PERMINTAAN:
Tolong daftarkan setiap baris catatan di bawah yang memuat kata "arrow", lalu salin baris itu utuh.

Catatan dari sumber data
========
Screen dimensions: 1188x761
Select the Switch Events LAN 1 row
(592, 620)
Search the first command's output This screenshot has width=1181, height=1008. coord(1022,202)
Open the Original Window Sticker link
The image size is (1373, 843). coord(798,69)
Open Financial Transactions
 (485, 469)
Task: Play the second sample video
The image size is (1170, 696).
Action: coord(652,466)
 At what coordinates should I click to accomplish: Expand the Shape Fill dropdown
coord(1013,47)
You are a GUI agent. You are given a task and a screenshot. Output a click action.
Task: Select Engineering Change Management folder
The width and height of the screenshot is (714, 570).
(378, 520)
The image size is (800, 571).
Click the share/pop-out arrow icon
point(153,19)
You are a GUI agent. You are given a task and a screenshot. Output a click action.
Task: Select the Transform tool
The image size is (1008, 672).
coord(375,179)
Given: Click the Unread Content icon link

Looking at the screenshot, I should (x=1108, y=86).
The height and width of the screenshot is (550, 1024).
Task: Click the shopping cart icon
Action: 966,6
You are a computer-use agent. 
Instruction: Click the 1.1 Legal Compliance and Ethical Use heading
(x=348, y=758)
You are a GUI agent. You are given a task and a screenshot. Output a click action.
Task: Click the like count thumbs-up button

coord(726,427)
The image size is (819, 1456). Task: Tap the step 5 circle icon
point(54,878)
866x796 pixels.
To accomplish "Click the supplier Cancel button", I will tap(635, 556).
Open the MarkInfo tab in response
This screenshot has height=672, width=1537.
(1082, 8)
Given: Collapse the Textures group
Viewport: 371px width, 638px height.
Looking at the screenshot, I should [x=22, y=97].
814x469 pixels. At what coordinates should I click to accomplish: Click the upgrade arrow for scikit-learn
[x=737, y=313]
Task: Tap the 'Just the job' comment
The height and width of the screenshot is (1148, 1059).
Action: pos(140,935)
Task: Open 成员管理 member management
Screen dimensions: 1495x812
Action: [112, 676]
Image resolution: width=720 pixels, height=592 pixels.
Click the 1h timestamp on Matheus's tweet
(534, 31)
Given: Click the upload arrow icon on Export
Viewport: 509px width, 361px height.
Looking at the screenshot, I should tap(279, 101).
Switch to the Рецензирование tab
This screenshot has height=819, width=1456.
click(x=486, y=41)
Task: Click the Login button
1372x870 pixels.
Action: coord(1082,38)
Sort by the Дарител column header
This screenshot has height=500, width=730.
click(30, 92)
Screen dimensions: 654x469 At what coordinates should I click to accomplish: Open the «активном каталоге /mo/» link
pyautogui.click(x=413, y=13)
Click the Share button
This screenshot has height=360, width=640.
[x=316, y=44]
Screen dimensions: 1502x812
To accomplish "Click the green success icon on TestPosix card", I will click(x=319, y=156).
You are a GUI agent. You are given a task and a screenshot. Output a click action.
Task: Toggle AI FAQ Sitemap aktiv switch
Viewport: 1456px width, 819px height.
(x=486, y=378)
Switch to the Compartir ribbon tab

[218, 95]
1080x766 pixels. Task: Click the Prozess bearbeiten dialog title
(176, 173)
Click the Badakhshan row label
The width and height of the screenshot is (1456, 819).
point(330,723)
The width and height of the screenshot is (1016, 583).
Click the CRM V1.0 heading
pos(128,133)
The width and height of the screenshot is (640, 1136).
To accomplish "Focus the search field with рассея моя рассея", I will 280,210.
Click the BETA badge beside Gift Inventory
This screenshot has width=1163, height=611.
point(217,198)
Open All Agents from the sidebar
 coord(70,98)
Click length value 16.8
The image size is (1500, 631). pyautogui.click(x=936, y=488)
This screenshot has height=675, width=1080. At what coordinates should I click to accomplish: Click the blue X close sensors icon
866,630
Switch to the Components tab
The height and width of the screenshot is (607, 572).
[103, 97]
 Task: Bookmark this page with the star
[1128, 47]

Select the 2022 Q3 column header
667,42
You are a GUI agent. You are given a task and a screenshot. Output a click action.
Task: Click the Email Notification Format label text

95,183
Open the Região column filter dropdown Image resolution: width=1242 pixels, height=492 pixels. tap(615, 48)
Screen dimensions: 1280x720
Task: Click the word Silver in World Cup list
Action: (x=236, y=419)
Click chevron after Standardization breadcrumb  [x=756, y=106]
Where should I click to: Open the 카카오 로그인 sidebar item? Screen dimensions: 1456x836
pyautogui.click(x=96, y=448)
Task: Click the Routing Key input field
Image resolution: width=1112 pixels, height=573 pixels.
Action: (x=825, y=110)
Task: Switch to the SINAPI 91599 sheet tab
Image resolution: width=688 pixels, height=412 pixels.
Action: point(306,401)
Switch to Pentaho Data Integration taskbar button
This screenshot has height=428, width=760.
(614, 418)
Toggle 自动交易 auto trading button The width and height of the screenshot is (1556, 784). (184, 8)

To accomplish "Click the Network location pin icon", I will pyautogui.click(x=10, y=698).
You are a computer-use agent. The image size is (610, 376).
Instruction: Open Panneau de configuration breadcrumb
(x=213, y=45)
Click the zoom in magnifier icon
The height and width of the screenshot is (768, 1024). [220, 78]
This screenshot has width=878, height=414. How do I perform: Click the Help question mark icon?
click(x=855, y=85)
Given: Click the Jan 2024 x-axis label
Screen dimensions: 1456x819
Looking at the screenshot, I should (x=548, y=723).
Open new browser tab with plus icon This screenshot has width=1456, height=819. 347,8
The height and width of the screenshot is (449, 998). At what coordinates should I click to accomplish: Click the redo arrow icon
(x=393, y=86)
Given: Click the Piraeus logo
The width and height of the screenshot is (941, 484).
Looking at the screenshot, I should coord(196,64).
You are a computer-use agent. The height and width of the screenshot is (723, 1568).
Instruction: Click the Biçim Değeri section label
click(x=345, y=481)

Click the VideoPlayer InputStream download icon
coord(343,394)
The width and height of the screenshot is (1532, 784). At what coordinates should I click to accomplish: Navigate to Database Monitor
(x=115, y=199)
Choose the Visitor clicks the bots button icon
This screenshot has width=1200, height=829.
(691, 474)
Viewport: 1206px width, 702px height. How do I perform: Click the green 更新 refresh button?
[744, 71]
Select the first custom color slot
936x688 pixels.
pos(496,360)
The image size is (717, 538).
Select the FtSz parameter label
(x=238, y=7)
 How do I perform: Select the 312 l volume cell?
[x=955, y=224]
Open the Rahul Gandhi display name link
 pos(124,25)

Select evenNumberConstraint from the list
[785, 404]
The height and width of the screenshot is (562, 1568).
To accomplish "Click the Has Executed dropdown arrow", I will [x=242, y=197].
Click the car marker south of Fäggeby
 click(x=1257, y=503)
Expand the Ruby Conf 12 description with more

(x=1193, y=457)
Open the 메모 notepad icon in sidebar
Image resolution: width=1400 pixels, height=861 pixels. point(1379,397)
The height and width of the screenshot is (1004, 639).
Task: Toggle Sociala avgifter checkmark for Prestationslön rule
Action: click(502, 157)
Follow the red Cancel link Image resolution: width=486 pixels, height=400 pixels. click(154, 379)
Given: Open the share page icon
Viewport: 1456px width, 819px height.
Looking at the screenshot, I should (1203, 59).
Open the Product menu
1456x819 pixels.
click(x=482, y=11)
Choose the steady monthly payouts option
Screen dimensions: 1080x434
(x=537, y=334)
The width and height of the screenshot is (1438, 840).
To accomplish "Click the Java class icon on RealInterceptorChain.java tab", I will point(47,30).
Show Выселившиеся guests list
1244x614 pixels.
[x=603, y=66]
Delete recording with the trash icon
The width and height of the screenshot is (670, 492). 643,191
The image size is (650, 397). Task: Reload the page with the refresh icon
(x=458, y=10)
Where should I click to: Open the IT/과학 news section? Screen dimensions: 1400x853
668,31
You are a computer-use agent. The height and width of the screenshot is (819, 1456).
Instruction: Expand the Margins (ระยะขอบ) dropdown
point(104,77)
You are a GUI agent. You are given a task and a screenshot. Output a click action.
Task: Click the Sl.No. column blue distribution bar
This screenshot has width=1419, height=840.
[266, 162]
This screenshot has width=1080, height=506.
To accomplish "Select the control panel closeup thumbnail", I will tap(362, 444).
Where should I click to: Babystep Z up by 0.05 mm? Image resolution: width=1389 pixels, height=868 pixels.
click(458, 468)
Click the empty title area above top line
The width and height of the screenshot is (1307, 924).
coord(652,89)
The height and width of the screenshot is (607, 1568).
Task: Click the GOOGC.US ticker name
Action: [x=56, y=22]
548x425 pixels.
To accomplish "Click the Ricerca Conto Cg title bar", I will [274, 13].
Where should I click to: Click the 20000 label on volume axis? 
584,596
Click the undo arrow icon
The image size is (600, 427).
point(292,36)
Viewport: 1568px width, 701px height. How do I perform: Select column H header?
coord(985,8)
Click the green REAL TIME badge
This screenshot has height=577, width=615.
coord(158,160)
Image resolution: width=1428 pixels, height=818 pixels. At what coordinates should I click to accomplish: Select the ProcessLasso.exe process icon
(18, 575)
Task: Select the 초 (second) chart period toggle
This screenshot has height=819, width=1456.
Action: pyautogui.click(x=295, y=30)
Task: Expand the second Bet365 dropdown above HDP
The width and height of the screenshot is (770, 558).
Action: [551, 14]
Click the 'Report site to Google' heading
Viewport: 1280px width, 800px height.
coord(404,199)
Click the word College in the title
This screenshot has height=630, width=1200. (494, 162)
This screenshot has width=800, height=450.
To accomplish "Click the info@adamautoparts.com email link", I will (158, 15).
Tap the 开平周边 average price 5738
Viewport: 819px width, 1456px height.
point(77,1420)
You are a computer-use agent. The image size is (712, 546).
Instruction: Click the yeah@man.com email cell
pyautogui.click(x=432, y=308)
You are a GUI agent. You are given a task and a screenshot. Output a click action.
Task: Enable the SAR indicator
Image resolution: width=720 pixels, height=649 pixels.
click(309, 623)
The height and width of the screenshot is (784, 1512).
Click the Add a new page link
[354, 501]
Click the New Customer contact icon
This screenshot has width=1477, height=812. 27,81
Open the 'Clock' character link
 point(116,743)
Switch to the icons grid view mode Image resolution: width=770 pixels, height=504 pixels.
========
JAWABAN TUGAS:
Click the share/pop-out arrow icon
814x469 pixels. At what coordinates should I click to accomplish: Click the upgrade arrow for scikit-learn
Given: Click the upload arrow icon on Export
The height and width of the screenshot is (449, 998). At what coordinates should I click to accomplish: Click the redo arrow icon
To accomplish "Click the Has Executed dropdown arrow", I will [x=242, y=197].
Click the undo arrow icon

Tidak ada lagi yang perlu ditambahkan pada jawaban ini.